Finding a phrase to put in perspective the incredibly slow speed at which the National Park Service has moved out on preparing the Fort Rosalie site on Canal Street is difficult.
It’s been far slower than watching paint dry, as the old saying goes. A snail’s pace could have made two or three trips up and down the Natchez Trace by this point.
Plans to clean up the Fort Rosalie site are moving about as fast as the continental drift about which geologists regularly talk.
Rosalie is where European involvement in Natchez first began. The National Park Service took ownership of a key section of the area approximately 10 years ago.
It’s taken years to remove a few of the dilapidated houses on the site. Now, practically on the eve of the city’s 300th anniversary in 2016, the site still sits largely untouched, aside from the occasional lawnmower. The NPS suggests the delay is caused by a lack of funds.
While the NPS may feel Congress has tied its hands — and purse strings — Natchez deserves better.
Natchez’s leaders need to press harder on both NPS officials and our Washington representatives to find funds necessary to make Fort Rosalie accessible to the public.
The same goes for the Forks of the Road site.
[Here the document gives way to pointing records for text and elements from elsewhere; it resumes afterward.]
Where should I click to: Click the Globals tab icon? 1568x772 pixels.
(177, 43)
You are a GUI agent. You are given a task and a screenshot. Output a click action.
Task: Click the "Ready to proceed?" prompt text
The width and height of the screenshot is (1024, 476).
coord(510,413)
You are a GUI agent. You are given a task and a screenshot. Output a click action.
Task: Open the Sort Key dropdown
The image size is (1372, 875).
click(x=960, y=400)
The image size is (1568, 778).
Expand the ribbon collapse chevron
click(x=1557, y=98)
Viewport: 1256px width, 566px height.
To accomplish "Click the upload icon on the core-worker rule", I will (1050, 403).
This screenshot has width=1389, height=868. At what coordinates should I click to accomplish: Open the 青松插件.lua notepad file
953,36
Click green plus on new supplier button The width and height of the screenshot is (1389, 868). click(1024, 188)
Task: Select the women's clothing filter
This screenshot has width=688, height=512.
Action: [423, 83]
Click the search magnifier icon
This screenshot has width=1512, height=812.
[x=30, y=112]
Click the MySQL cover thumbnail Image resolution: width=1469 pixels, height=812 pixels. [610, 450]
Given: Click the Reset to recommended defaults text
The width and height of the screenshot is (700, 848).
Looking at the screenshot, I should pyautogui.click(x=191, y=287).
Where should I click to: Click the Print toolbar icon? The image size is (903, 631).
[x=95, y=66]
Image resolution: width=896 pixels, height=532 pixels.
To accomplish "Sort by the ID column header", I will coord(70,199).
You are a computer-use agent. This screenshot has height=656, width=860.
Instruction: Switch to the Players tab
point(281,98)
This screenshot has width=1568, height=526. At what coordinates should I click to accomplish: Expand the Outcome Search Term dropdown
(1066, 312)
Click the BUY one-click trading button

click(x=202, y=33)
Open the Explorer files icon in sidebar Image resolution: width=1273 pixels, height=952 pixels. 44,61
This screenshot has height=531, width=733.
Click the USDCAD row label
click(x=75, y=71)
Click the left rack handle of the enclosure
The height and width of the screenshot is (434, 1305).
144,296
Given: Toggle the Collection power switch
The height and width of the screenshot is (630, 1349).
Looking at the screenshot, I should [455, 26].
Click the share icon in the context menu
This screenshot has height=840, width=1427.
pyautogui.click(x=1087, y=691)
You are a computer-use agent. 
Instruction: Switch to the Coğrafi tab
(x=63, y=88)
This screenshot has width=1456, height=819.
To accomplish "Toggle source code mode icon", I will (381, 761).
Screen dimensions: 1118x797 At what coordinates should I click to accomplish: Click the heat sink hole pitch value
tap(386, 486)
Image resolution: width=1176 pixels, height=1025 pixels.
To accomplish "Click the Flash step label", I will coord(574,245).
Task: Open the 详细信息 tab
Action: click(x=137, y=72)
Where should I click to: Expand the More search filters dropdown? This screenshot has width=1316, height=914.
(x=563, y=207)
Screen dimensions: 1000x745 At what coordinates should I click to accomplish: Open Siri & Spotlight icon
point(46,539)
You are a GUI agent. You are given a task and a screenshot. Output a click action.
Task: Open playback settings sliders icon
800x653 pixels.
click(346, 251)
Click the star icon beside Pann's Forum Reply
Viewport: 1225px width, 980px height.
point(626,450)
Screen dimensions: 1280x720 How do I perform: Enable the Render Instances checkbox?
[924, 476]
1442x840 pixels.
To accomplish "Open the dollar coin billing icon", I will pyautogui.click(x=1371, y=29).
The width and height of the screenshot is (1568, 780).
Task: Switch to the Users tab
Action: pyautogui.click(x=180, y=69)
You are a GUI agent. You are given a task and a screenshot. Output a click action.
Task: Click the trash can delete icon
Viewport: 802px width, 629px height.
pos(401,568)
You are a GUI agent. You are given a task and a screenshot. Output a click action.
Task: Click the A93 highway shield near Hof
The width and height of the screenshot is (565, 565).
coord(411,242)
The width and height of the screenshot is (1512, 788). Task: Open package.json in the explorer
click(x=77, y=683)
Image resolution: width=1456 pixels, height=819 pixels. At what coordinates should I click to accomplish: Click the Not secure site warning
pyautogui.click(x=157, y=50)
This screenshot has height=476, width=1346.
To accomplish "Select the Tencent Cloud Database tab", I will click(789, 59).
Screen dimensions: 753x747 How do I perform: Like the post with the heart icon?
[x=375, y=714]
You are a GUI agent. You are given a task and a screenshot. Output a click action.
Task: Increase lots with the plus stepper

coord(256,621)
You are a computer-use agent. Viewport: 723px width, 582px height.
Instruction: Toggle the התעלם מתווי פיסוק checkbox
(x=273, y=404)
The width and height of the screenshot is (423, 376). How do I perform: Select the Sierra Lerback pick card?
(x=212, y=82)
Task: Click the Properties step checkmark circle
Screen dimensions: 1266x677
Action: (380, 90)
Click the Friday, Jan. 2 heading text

Purported to be the second largest slave market site in the South before the Civil War, the site is supposed to be included in the Natchez National Historical Park soon, but like Rosalie, the project is moving at the pace of a glacier.
This needs our community’s immediate attention.
At the end of the day, both sites are better protected in the hands of the NPS, but we’re all frustrated, that the protective hands appear momentarily crippled.